YOUR GOAL:
Write out exactly the lines from the one holding "The width and" to the last line of the entries, both ends included and nothing else, without the pictures.

╭─ DATA FOR THIS EXERCISE

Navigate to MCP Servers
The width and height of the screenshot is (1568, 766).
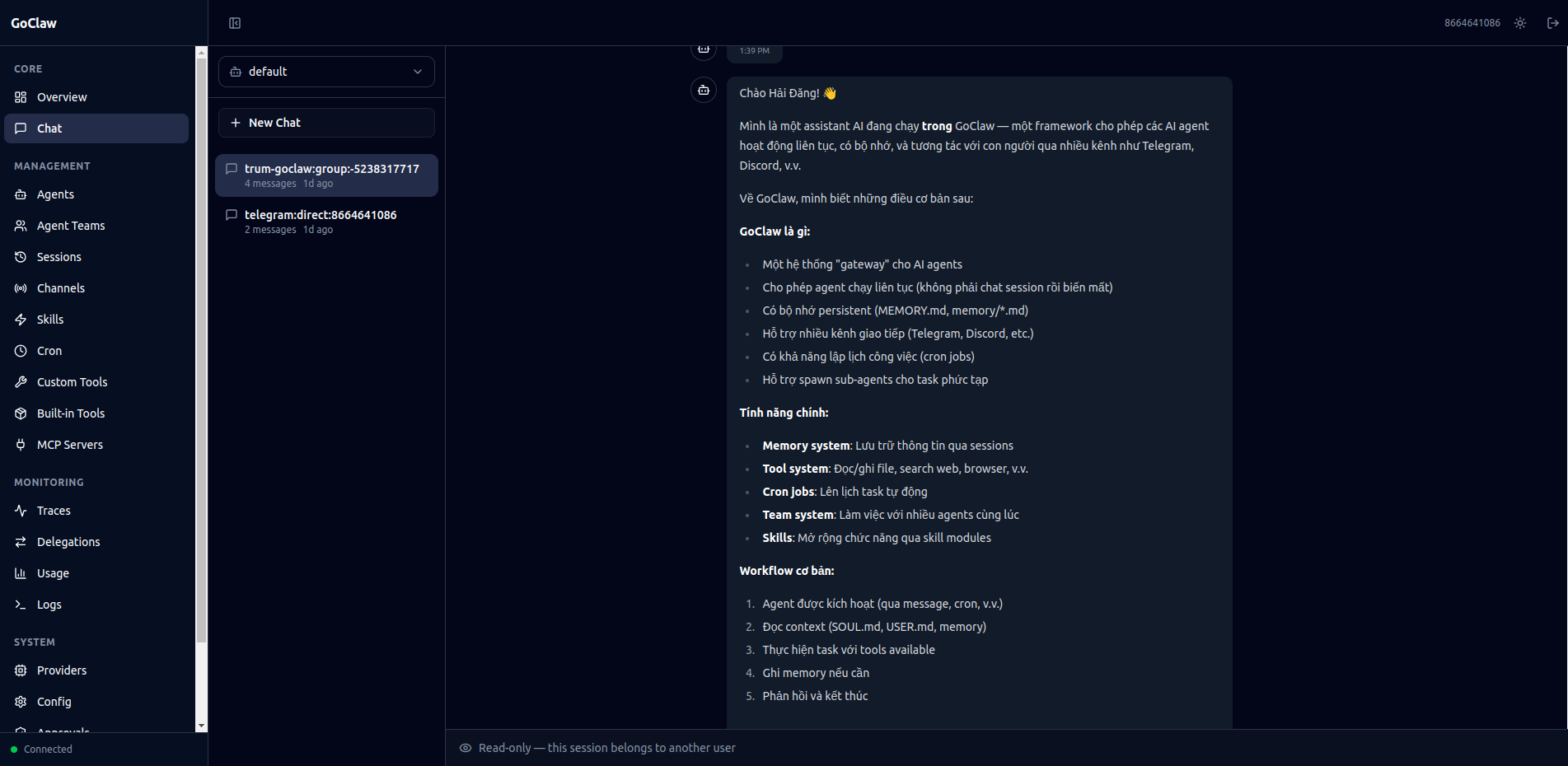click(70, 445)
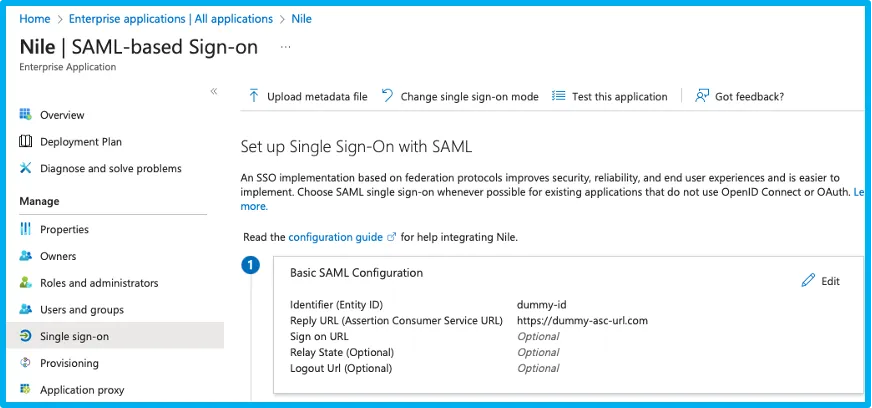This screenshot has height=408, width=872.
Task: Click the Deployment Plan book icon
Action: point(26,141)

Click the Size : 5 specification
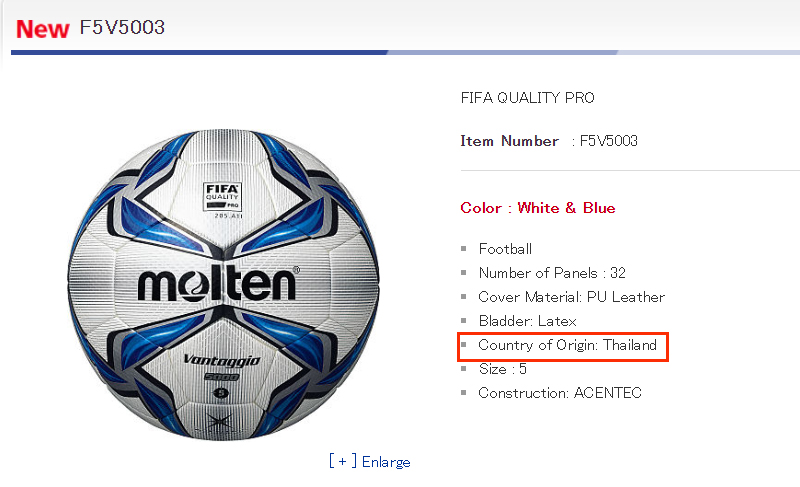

╰─

SOLUTION TO THIS EXERCISE:
The width and height of the screenshot is (1568, 766).
click(70, 445)
This screenshot has height=408, width=872.
Task: Click the Deployment Plan book icon
Action: point(26,141)

Click the Size : 5 specification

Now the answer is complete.